Volume 1, No. 16.   September 7, 2001

 

 

New Arrivals

New arrivals

It's a theme park!
The Walt Disney Company and the Oriental Land Company announce the arrival of Tokyo DisneySea, in Maihama, Urayasu-shi, Chiba, Japan, September 4, 2001. Measurements: 71.4 hectares, seven "Ports of Call" themed areas, 23 rides and attractions, 33 restaurants, 32 retail outlets, 8,500 cast members.

When it comes to theme parks, nobody can rain on Disney's parades: not even Mother Nature herself. On a cloudy morning with occasional sprinkling rain, some 10,000 people had gathered by 7:30 a.m. at the entrance to Tokyo Disneyland's second gated park to witness the official opening at 8. The park allowed the guests in so that they would become part of the opening ceremony, which took place on the central lagoon around which the thematic Ports of Call cluster.

At 7:45 the ceremony started with Michael Eisner, Roy E. Disney and Oriental Land Company President Toshio Kagami, and just then "the rain stopped, the clouds parted and the sun came down," said Greg Albrecht, director of marketing and sponsor affairs for Walt Disney Attractions, Japan. "Roy Disney said it was Walt looking down on the new park."

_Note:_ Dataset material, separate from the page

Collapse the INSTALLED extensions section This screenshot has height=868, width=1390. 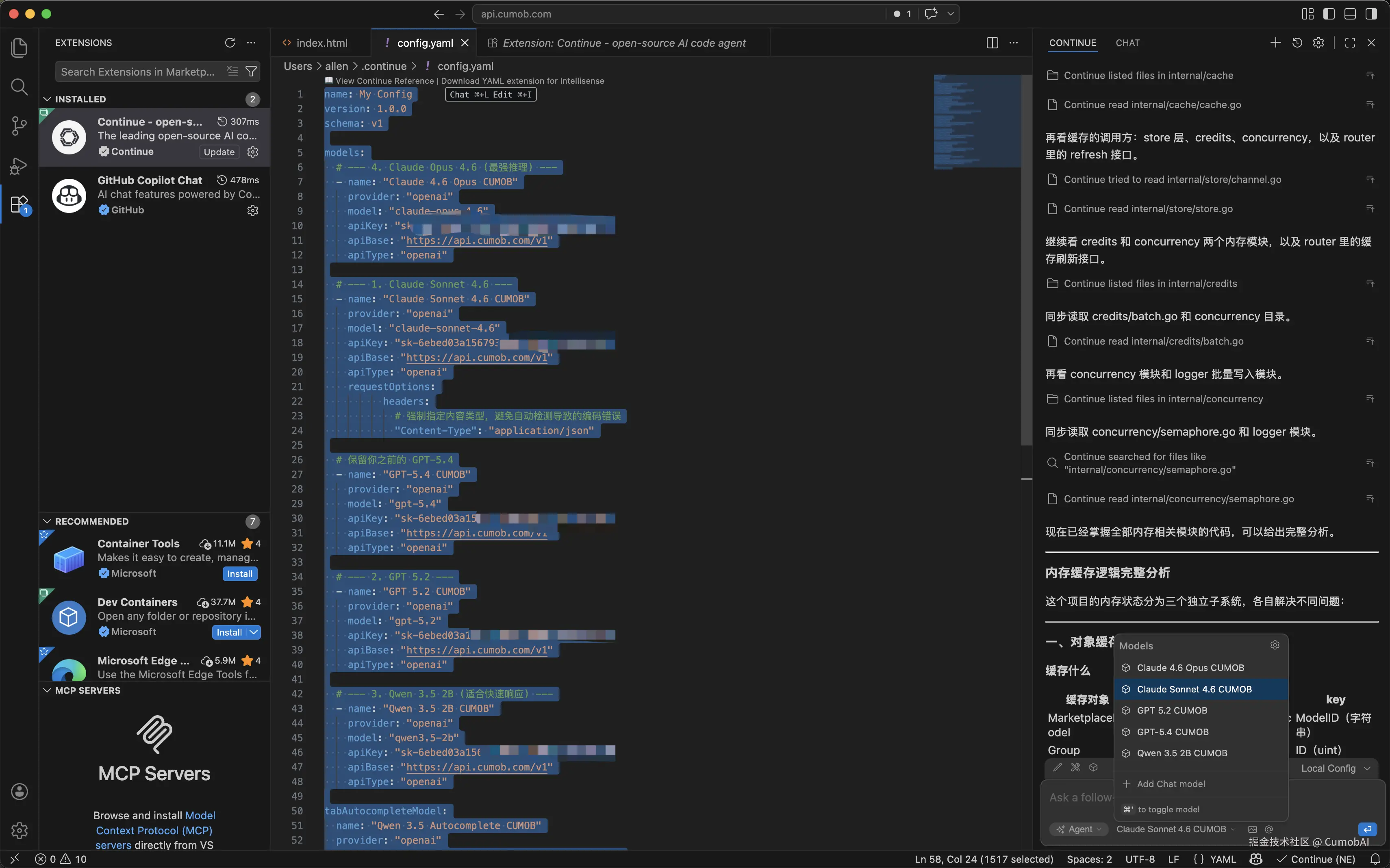pos(47,99)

The elder Disney likely would be proud, as the intricately themed park opened to much anticipation and enthusiastic acclaim. "This is the kind of park I don't think we'll see again in our lifetime because of the incredible detail," Albrecht said.The 338 billion yen park (US$2.8 billion) offers fanciful living portrayals of a Mediterranean Harbor, an American Waterfront, an Arabian Coast and the Central American jungles of Lost River Delta, as well as the more fantasy-inclined Mermaid Lagoon, Mysterious Island (Captain Nemo's haunts) and Port Discovery, a "marina of the future."

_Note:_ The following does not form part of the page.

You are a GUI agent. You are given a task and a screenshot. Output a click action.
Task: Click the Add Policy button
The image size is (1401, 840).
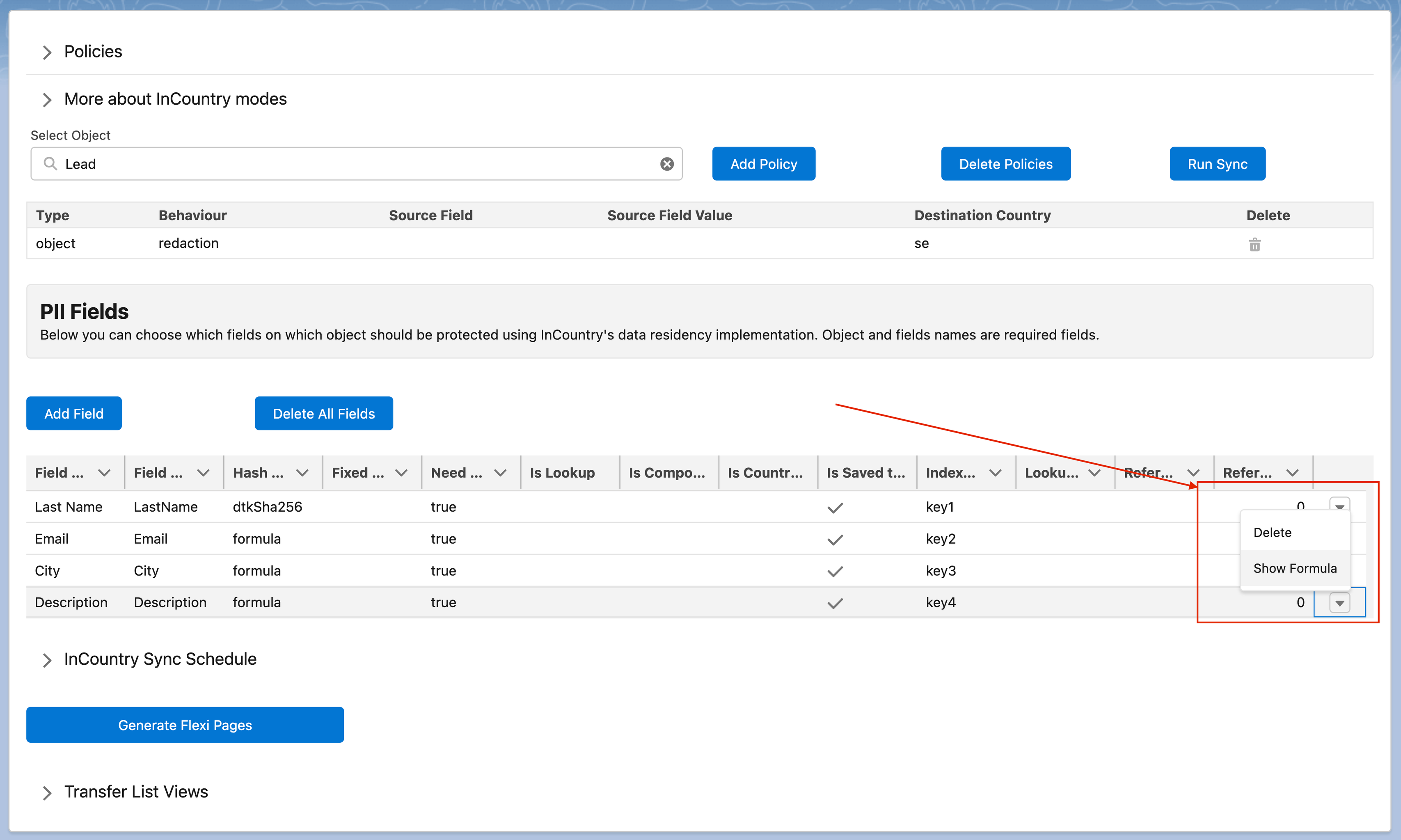tap(763, 164)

However pretty the park may be, rides seemed to carry the day on opening day. All 23 rides are unique to TokyoSea except Indiana Jones Adventure: Temple of the Crystal Skull, which uses the same ride system as the California version but has different theming and surprises. Upon the park being officially proclaimed operating, the bulk of first-day guests headed immediately to this Disney territory's icon, Mount Prometheus, where the park's two most popular rides, a whole new version of 20,000 Leagues Under The Sea and Journey to the Center of the Earth, are located. "Because of advance announcements and media coverage and internet reports, they all went directly for that area," Albrecht said.